Although she was absent from the big screen, Smith accepted occasional stage roles, including a 1968 revival of "Cactus Flower," where she was once again paired with her husband. However, that part of her career did not take off until the actress decided to take the David Craig course "The Actor as Singer." Following a half-year of instruction, she made her Broadway debut in Stephen Sondheim's musical "Follies" (1971-72) and the play's smash success made Smith a desirable commodity once more. She was soon cast as Sylvia in a revival of "The Women" (1973), though the production closed after only two months. She returned to movies as a bisexual socialite in the notorious turkey "Jacqueline Susan's Once is Not Enough" (1975) and was back on the Great White Way in the comedy "Summer Brave" (1975), an ill-advised revision of William Inge's "Picnic" that lasted a mere 18 performances. Regardless, Smith remained busy as a headliner at Walt Disney World's Top of the World supper club and headed back to her native Canada for the lurid thriller "The Little Girl Who Lives Down the Lane" (1976).

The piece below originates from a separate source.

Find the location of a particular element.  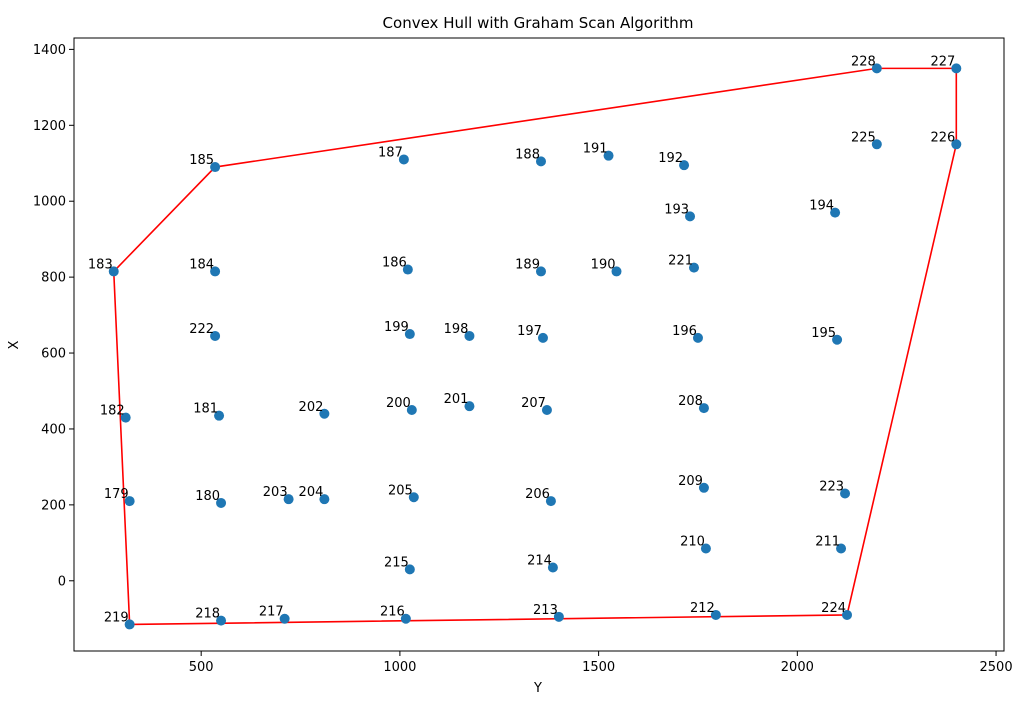

point-label-222: 222 is located at coordinates (202, 330).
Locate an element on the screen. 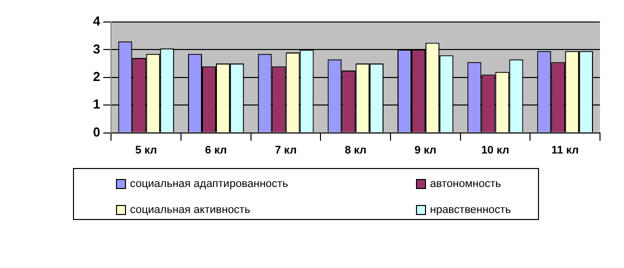  y-tick-label: 1 is located at coordinates (96, 104).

Smith made a final trip to Broadway in 1978 for the musical "Platinum" (1978). The play was a major flop, closing after less than a month, but her work was highly praised and resulted in a Tony Award nomination for Best Actress in a Musical. She also headlined a traveling production of "The Best Little Whorehouse in Texas" as proprietor Miss Mona, which enjoyed a lengthy run of more than a year. Television also figured prominently during that time, including several episodes of "The Love Boat" (ABC, 1977-1986) and a regular spot on the short-lived mental hospital drama "Hothouse" (ABC, 1988). Smith also began an intermittent part on "Dallas" (CBS, 1978-1991) and received an Emmy nomination for her guest outing in an episode of "Cheers" (NBC, 1982-1993). A national stage tour of "Pal Joey" gave theatregoers another chance to appreciate her musical talents and Smith joined fellow Golden Age veterans Kirk Douglas and Burt Lancaster in the caper comedy "Tough Guys" (1986). Her last film appearance was a supporting role in Martin Scorsese's lovely adaptation of Edith Wharton's "The Age of Innocence" (1993). She succumbed to brain cancer on June 9, 1993, the day after her 72nd birthday.